(Source material begins)

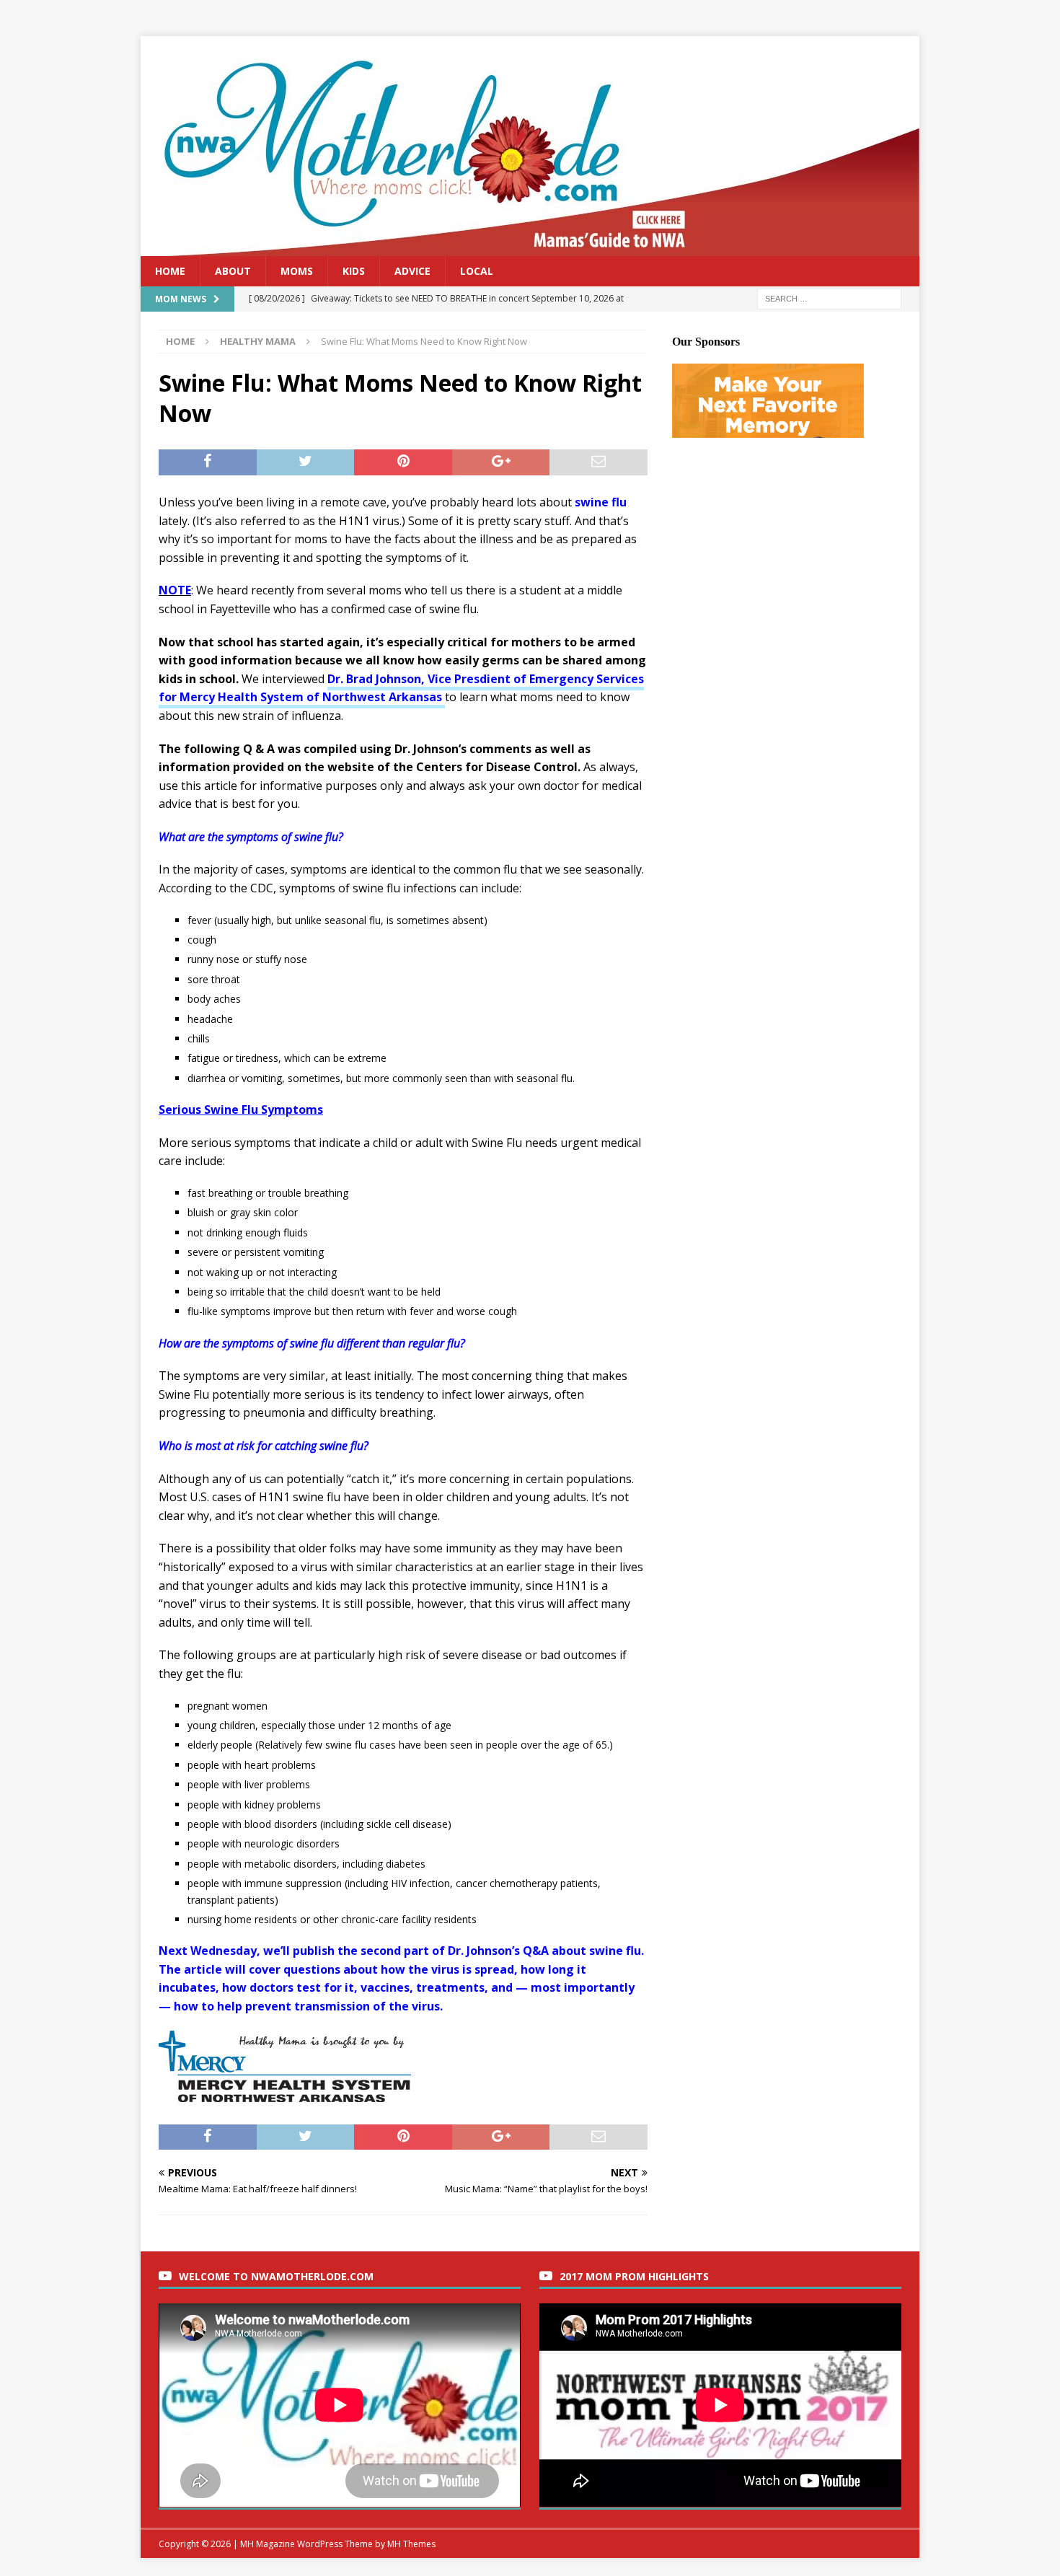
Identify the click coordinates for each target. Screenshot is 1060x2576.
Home (170, 271)
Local (476, 271)
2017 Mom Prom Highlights (634, 2276)
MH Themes (411, 2544)
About (233, 271)
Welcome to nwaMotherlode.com (276, 2276)
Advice (412, 271)
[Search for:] (829, 298)
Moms (297, 271)
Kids (354, 271)
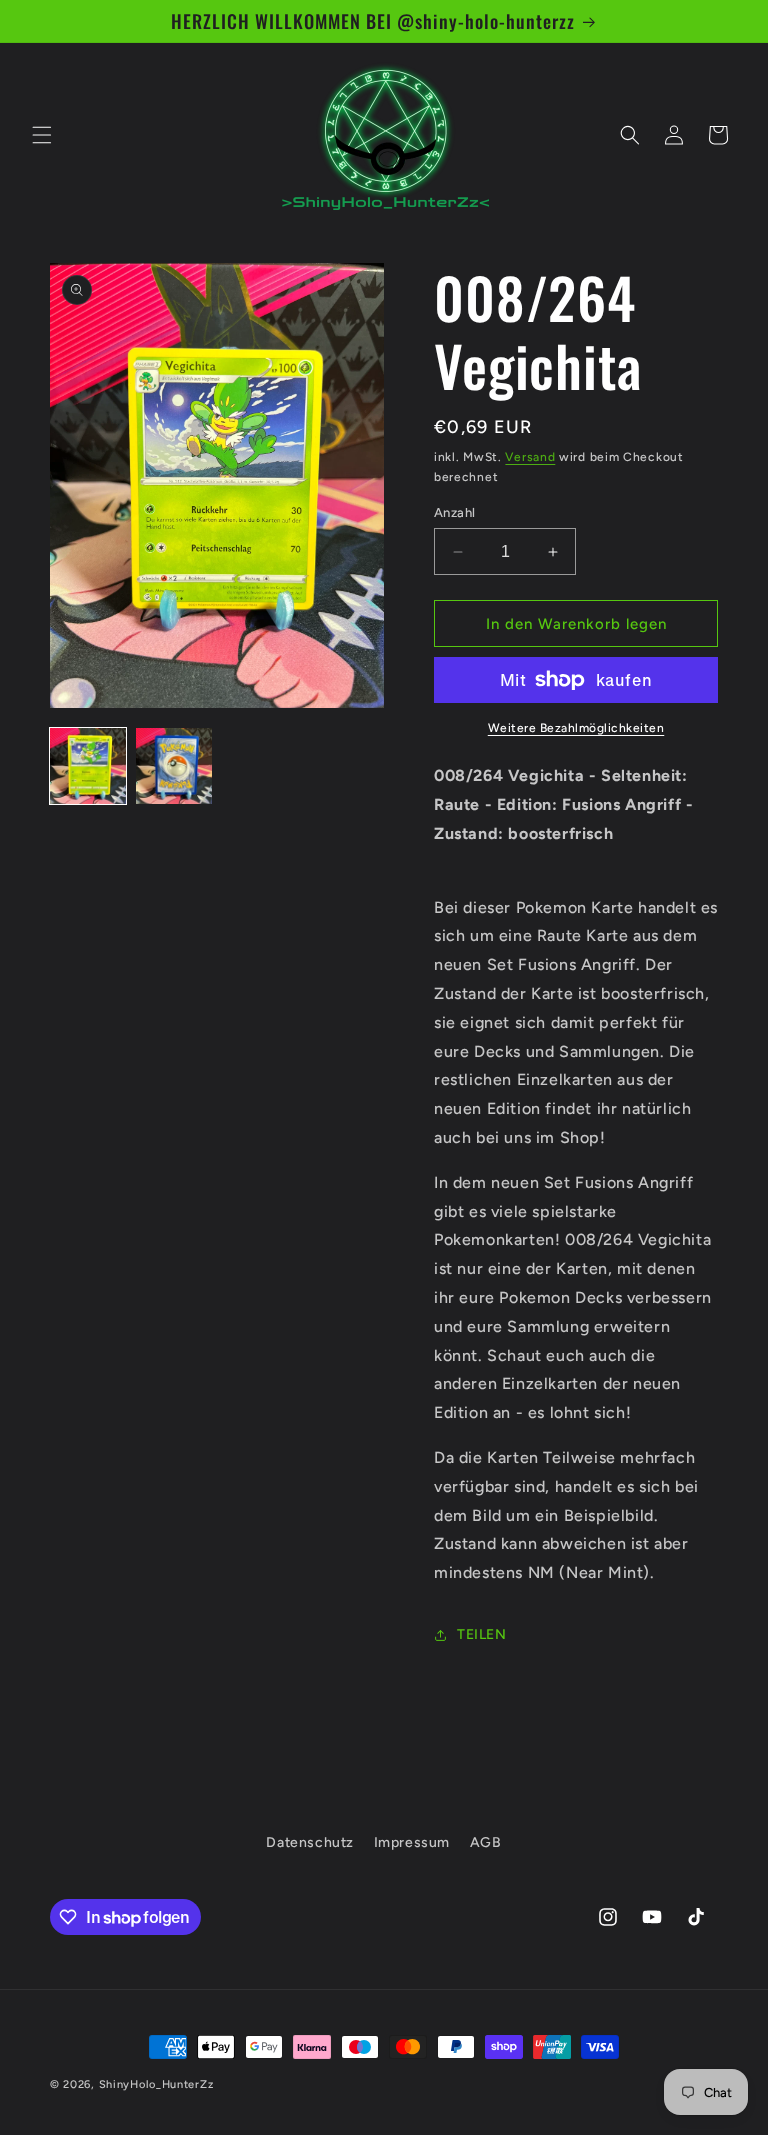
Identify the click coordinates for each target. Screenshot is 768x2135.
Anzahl (454, 512)
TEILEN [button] (482, 1634)
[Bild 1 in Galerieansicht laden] (88, 766)
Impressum (412, 1842)
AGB (486, 1842)
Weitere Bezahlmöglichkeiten (576, 728)
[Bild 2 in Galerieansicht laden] (174, 766)
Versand (530, 457)
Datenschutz (310, 1842)
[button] (42, 135)
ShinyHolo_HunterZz (156, 2084)
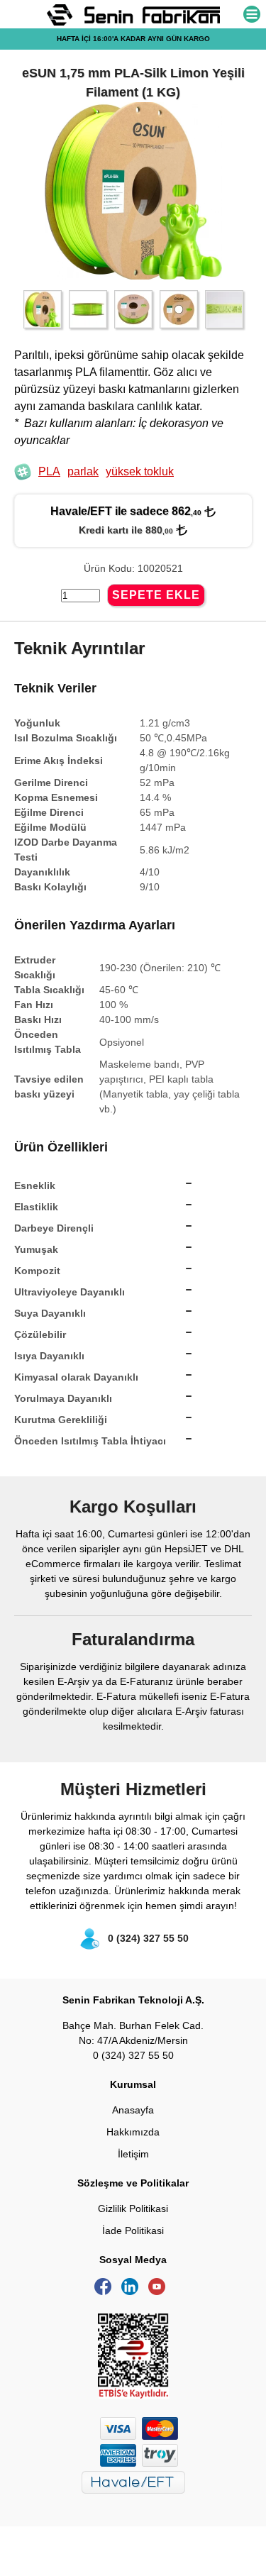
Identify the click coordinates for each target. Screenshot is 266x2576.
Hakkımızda (133, 2132)
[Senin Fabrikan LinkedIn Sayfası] (133, 2291)
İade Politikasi (133, 2230)
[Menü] (251, 15)
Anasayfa (133, 2110)
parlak (83, 471)
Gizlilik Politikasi (133, 2208)
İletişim (133, 2154)
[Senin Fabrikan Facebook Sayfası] (106, 2291)
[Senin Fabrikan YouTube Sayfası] (160, 2291)
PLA (49, 471)
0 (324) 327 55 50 (148, 1938)
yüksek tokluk (140, 471)
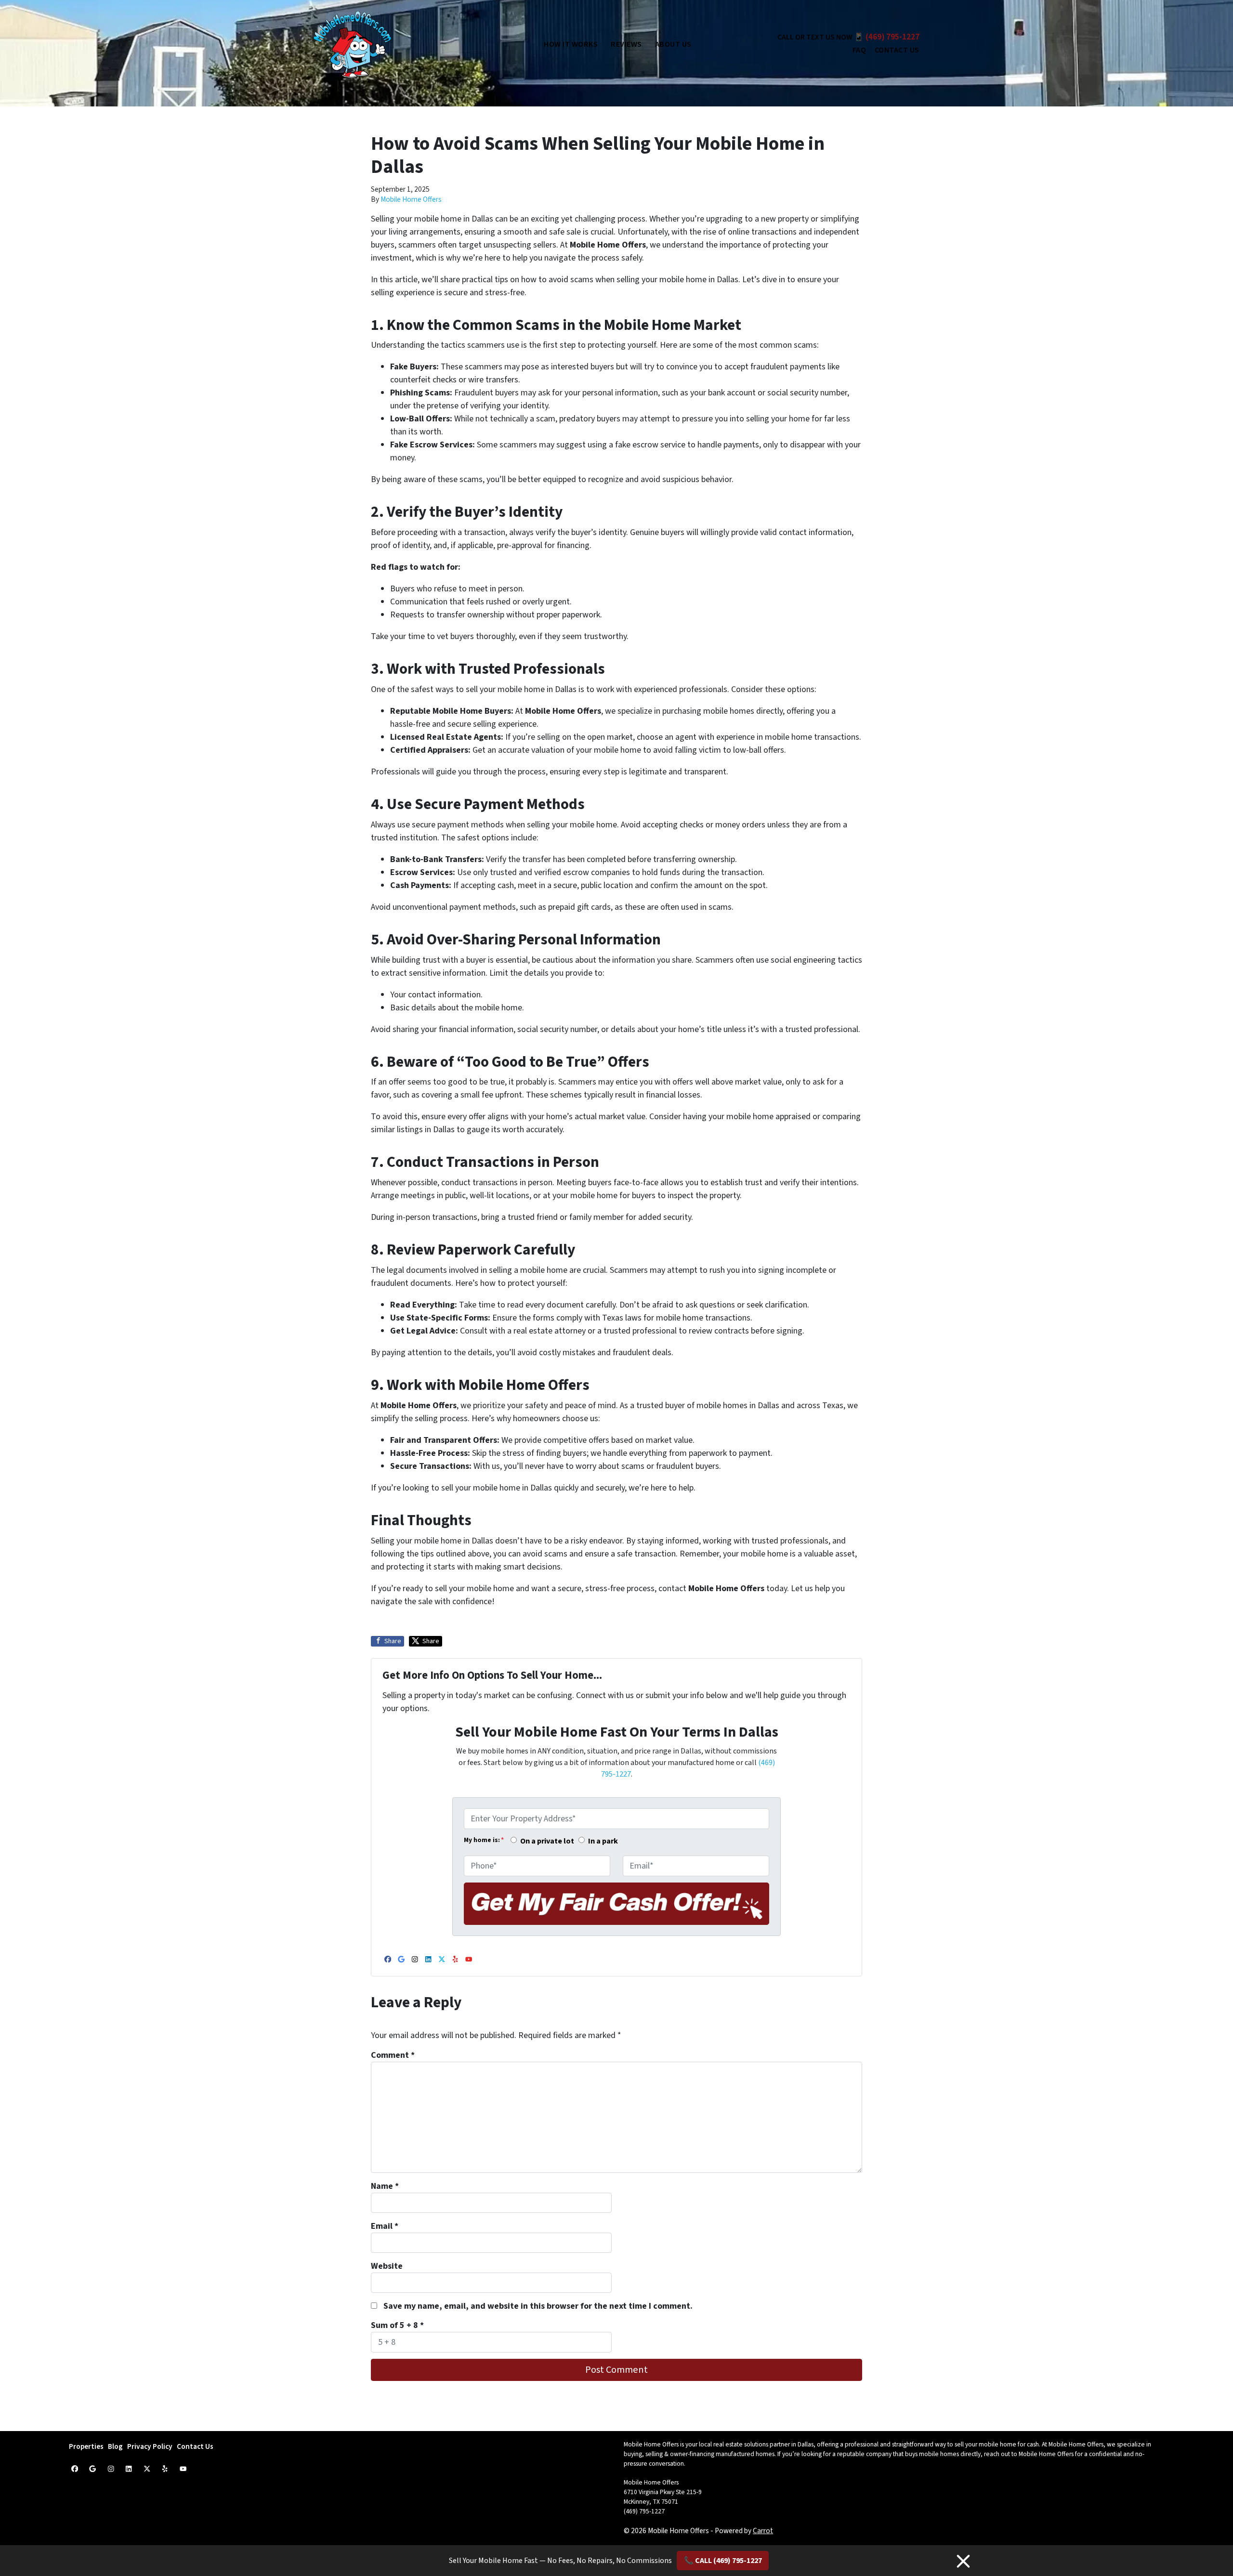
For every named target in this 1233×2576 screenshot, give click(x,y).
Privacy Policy (149, 2446)
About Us (673, 44)
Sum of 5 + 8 (397, 2325)
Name (385, 2186)
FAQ (859, 50)
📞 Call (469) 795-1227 (723, 2560)
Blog (115, 2446)
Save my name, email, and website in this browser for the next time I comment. (538, 2306)
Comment (393, 2055)
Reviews (626, 44)
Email (384, 2226)
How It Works (571, 44)
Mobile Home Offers (411, 199)
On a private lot (547, 1840)
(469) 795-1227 (892, 37)
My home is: (484, 1839)
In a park (603, 1840)
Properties (86, 2446)
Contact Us (897, 50)
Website (387, 2266)
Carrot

(Source material ends)

• **What you have to do**: What number of lines in the records hold the word "target"? Reply with that number alone.

• **Result of this task**: 4